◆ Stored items
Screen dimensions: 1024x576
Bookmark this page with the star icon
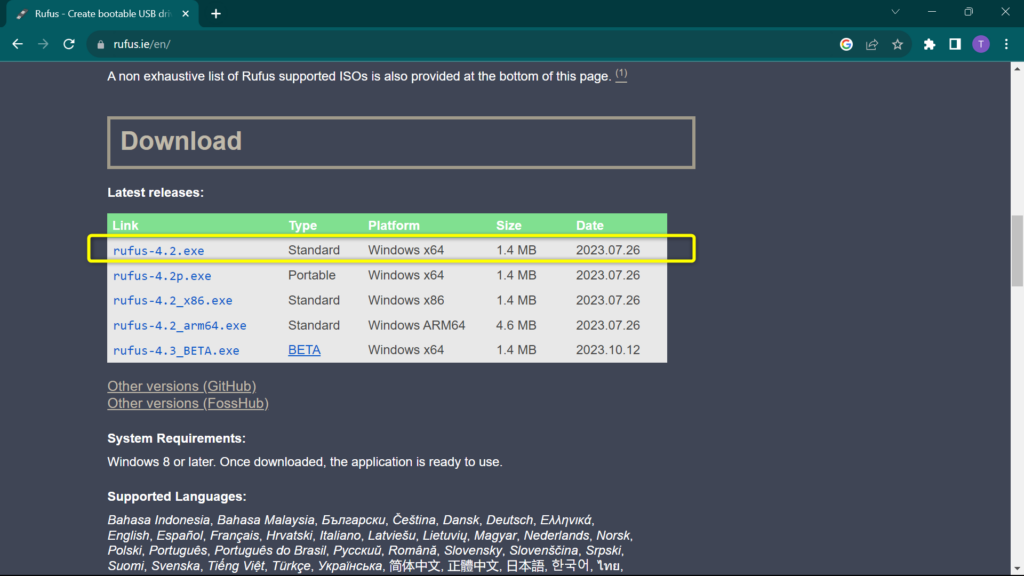[x=896, y=44]
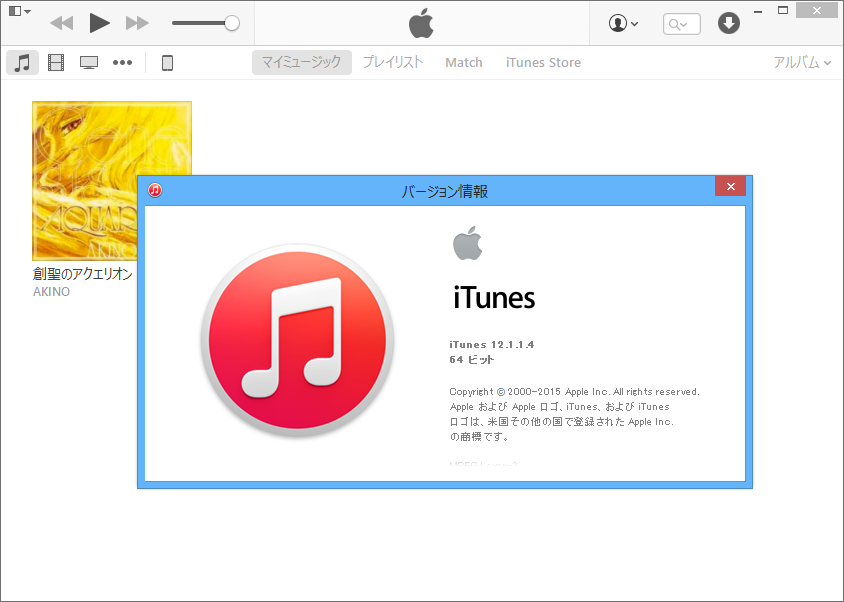Open the iTunes Store tab
This screenshot has width=844, height=602.
(542, 62)
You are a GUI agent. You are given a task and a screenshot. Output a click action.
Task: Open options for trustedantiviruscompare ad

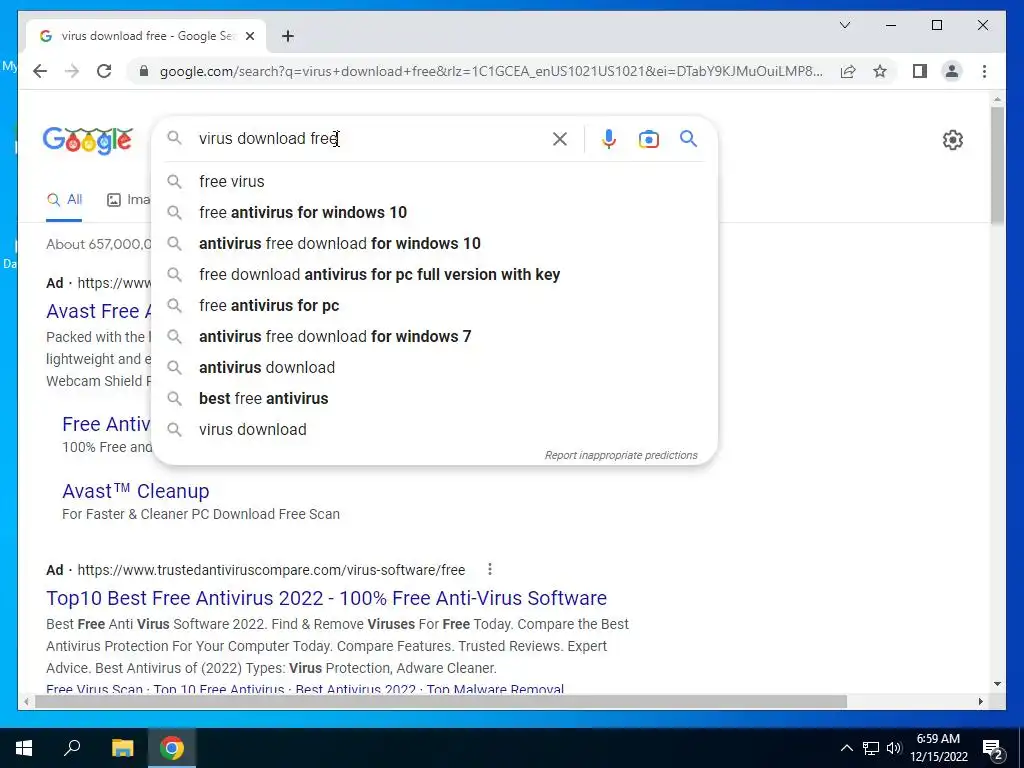490,569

◆ Task details
Transcribe every entry word for word, excluding images.

◆ Task solution
Screen dimensions: 1024x576
Bookmark this page with the star icon
[x=896, y=44]
Open the iTunes Store tab
This screenshot has width=844, height=602.
(542, 62)
You are a GUI agent. You are given a task and a screenshot. Output a click action.
Task: Open options for trustedantiviruscompare ad

490,569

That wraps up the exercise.